EXAMEN DES ARTICLES

Article premier
(Article préliminaire nouveau du code de procédure pénale)
Principes généraux

Dans l'exposé des motifs du projet de loi, le Gouvernement indique que " les différents principes qui gouvernent notre procédure pénale sont depuis longtemps reconnus dans le droit positif, et certains d'entre eux figurent même dans différents textes de valeur constitutionnelle.
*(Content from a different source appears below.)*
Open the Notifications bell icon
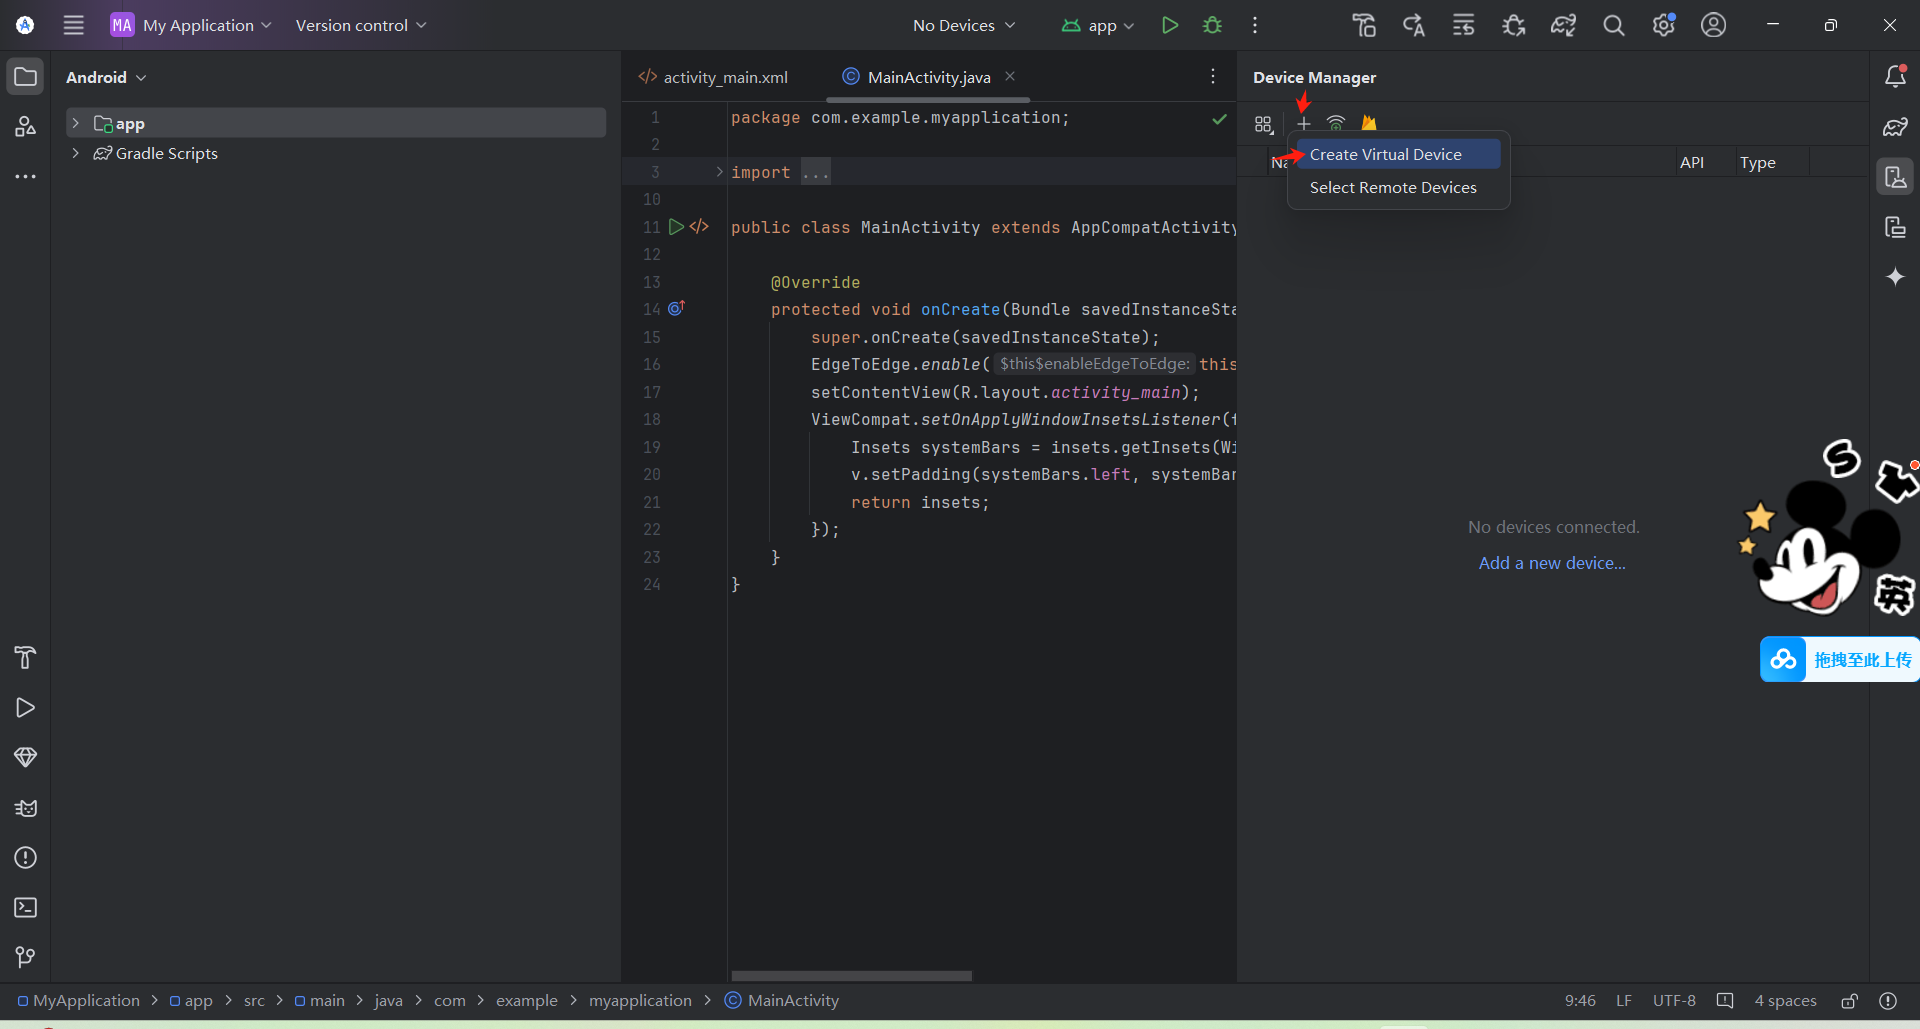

Cette reconnaissance est toutefois éparse et parcellaire.

" Par ailleurs, le principe de la présomption d'innocence est trop souvent bafoué et la confiance des citoyens envers l'institution judiciaire s'en trouve profondément atteinte.

" C'est la raison pour laquelle il est apparu indispensable de réaffirmer dans notre droit, de façon claire et expressive, ce principe fondamental et d'en tirer toutes les conséquences nécessaires afin d'assurer qu'il soit pleinement et entièrement respecté. "

L'article premier du projet a donc pour objet d'introduire, au début du code de procédure pénale, un article préliminaire énonçant les principes fondamentaux de la procédure pénale . Il s'agit en particulier d'affirmer le principe de la présomption d'innocence, celui des droits de la défense, le principe de proportionnalité des mesures de contrainte prises à l'encontre d'une personne...

Le texte proposé par le Gouvernement est assez différent de celui adopté par l'Assemblée nationale.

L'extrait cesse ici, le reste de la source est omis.